Give examples. Then more examples.

LLMs are great at taking a few thorough examples and generalizing them to new situations. Examples beat long explanations every time. Show the model what good output looks like and it figures out the rest.

Keep your system prompt lean.

Don't bloat it with walls of text. Dense and packed is better than long and wordy. Every token in your system prompt costs money. eats into your context window. and can dilute the model's focus. Say more with less.

LLMs handle jargon well. Use it.

Humans prefer simple language. LLMs don't care. A technical term like "idempotent" is one token and perfectly precise. The plain English version of that same idea might be 20 tokens. When writing prompts be dense and technical.

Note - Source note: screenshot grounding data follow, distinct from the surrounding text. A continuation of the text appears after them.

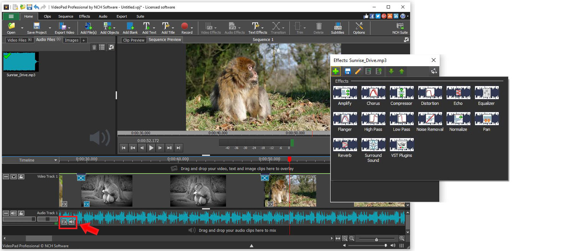This screenshot has height=251, width=570.
Task: Select the Noise Removal effect
Action: click(429, 119)
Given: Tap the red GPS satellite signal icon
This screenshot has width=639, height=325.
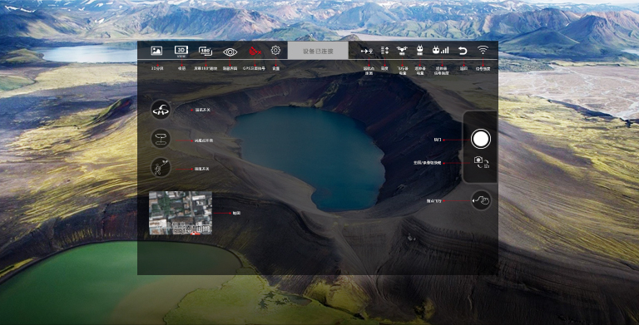Looking at the screenshot, I should point(255,52).
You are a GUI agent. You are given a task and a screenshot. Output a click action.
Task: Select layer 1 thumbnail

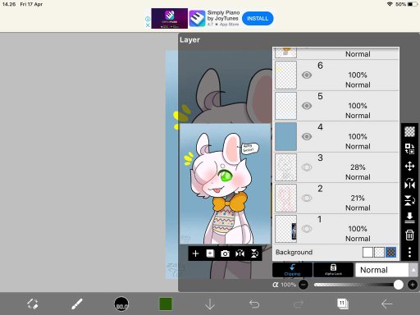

Save the simple language for your users not your model.

Bad. "Make sure that if you call the API multiple times with the same request it only has the effect once and does not duplicate anything."

Good. "Ensure idempotent API calls."

Same meaning. One is 25 tokens. The other is around 5. The LLM understands both equally well.

Tokens are not characters.

This is a common misconception. Tokens are the units LLMs actually read and write. One token is roughly 3 to 4 characters but it varies. Tokenizers split text by common patterns not by characters. So common words and technical terms often get their own single token no matter the length.

"algo" is 1 token and 4 characters. "algorithm" is 1 token and 9 characters. You don't save tokens by shortening words. You save tokens by cutting unnecessary sentences and fluff.

You can play with this yourself using OpenAI's tokenizer tool. https://platform.openai.com/tokenizer

Make your tools do the talking.

Instead of stuffing everything into the system prompt focus on making your tools descriptive. Good schema. Good descriptions. The LLM reads those too and they guide its behavior without bloating your main prompt.